# Problems downloading to Voyage



## Linjeakel (Mar 17, 2010)

I've been having problems today with downloading books to my Voyage. I thought at first it was just KU books, but it seems to be bought ones too.

When I borrow a KU book or buy a regular Kindle book, I always send it to my default device, my Voyage. When I did that earlier today, borrowing a KU book, it never appeared on the device, so I arranged the Home Screen by 'recent' and tapped on 'all' to see what was in the cloud and it wasn't even there. So I synced the Kindle and it appeared in the cloud, but still didn't download automatically, which it should have done as this was the device I'd specified it be sent to. I had to manually download it from the cloud.

I tried a couple more books and the same thing happened, so I restarted the device and tried again - same thing. Then I tried buying a book as opposed to borrowing one - same thing again.

So I tried sending the same books from MYC&D to my spare Voyage and once gain they never arrived. I had to do a manual sync to get them to appear on the 'all' list and then send them manually from there. 

The problem doesn't seem to be affecting my older Kindles - it's working on my PW1, PW2 and even the my old KTouch. Downloading from MYC&D to my Fire works too.

I'm still on version 5.8.2 - I think there's a newer update isn't there? I might try downloading that and seeing if it makes a difference. It's weird because it's been fine up till today.


----------



## crebel (Jan 15, 2009)

I didn't have any trouble last night downloading books to my Voyage (also on 5.8.2), so I just bought myself another book to see if there is some sort of glitch today.  Nope, new book downloaded directly to the Voyage, purchased online.
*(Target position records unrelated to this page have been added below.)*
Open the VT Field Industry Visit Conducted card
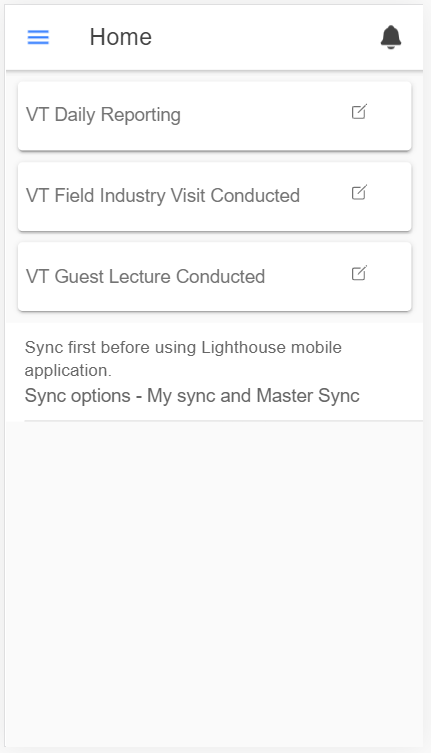Image resolution: width=431 pixels, height=753 pixels. click(214, 196)

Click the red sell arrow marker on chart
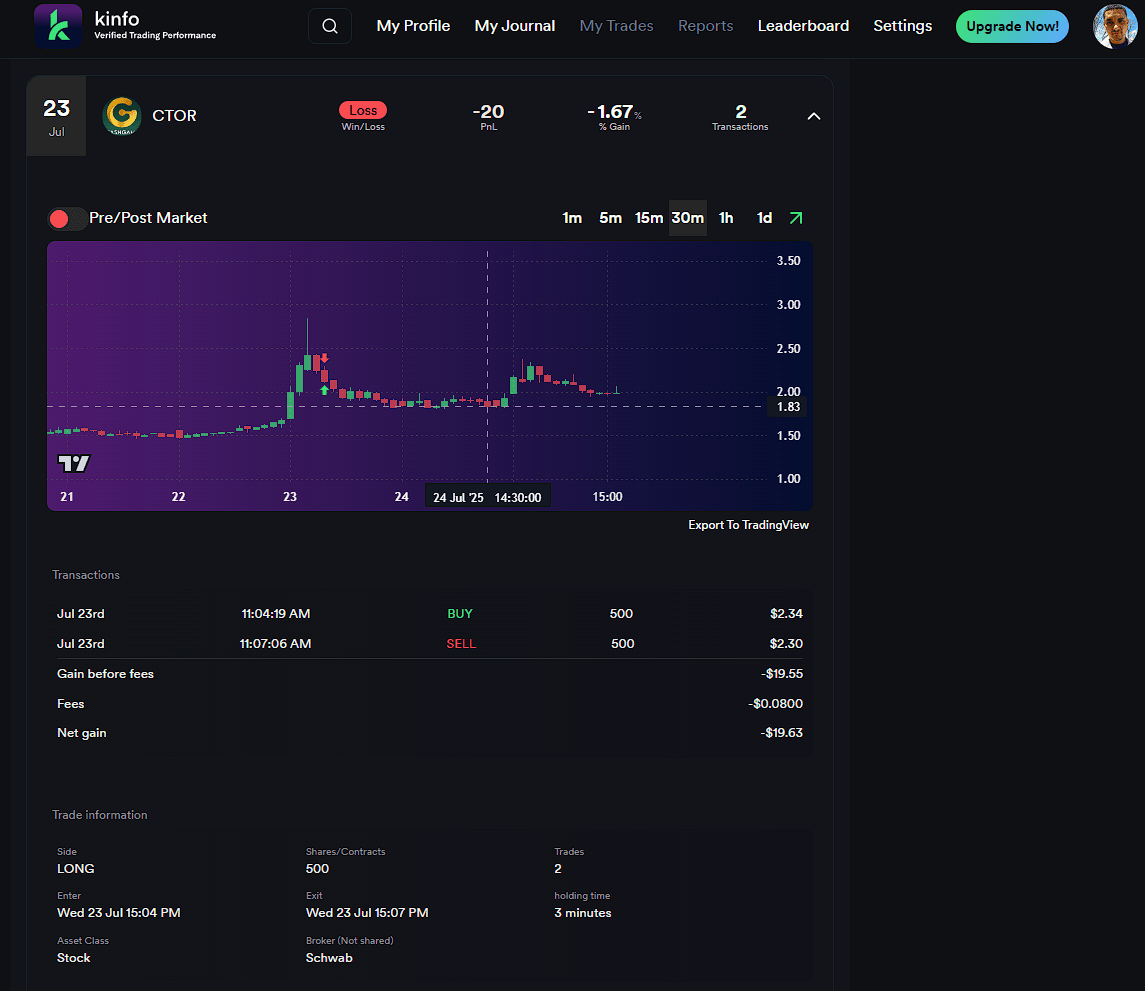pyautogui.click(x=324, y=358)
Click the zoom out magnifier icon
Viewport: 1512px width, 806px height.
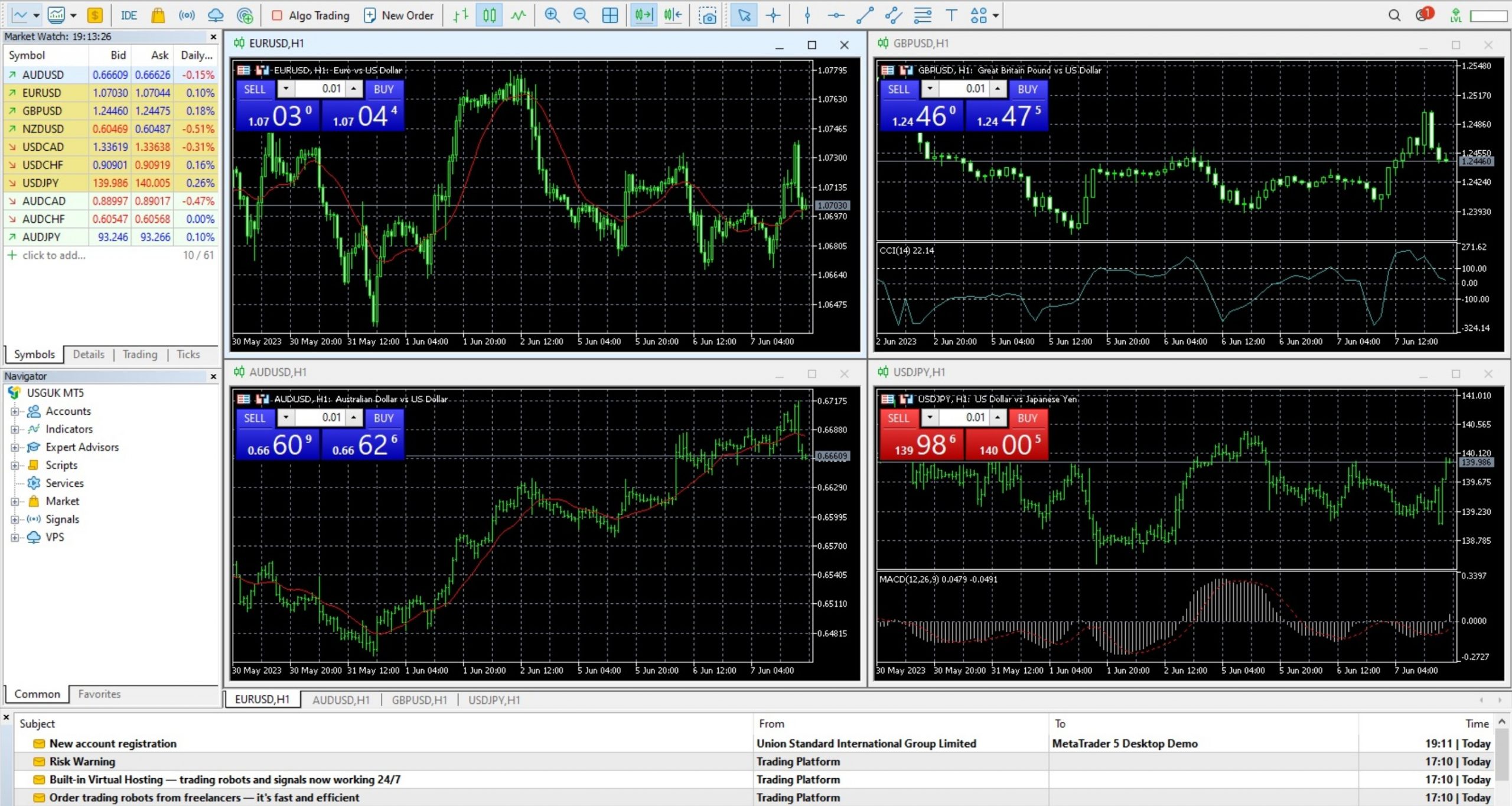pyautogui.click(x=580, y=14)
You said you had already tried a restart, but not even appearing on your cloud list is very weird.  There has been quite a bit of talk in the Amazon forums about the original Kindles no longer working as a "send to", but having to retrieve them via the on-device Content Manager (old name for archive/cloud).  Not that any of that solves your problem...

Only other thing I can think to check before calling customer service would be whether your time/date has gotten out of whack.  That used to happen occasionally and resetting the time/date on the device cleared a myriad of download problems.  Good luck!


----------



## Atunah (Nov 20, 2008)

I think 5.8.2 is the newest. I just put my Oasis on it. I have had some similar issues on my Oasis. I haven't used my Voyage in a while so I don't know if it has the same issue. Books I got from library, won't show up in all view. Or they would be treated like a side loaded book, which shows when I try to add it to a collection, saying it won't sync. I have to delete them then and re download. But some I don't see at all in the all view in cloud when they should be there. All amazon books. Just a few times now this happened. I updated to 5.8.2 yesterday on my Oasis to see if it would fix that, but I haven't gotten any new books since then to check. My Voyage I think is still on some 5.8.1.2.1. some such thing update. Haven't checked. 

Some bugs are going on, talked about it also on the mobile read site.


----------



## Ann in Arlington (Oct 27, 2008)

My voyage is at 5.8.2 which I think is the most recent update. I've noticed not problems.

In addition to double checking the time, be sure you have the right device as default. I've noticed that sometimes -- for no reason that I can figure out -- my default device designation disappears. So books I buy just go to the device that comes first alphabetically. So maybe your 'default' got lost and the things you're buying are going to that other device.

Oh and I've had the wifi receiver glitch sometimes, too . . . . usually toggling it off and then on again forces it to regain a good connection to my home network and things start downloading.

Beyond that, I can also say that sometimes I buy a book and then go to MYC&D and it's not there. Even though I have a receipt. It sometimes takes a minute or two -- and I often don't get email acknowledgements until a while later either.

And, of course, there could just be delivery glitches today and it might be all sorted out tomorrow. . . . .


----------



## Linjeakel (Mar 17, 2010)

I checked out everything you've all suggested - the time, the default device setting, the wi-fi connection etc and couldn't find anything wrong anywhere.

So I took your advice, Ann, and waited to see what would happen today - I just bought a book and it downloaded instantly to my new Voyage. Problem apparently solved.  

(Though I think the problem was with Amazon and not me.   )


----------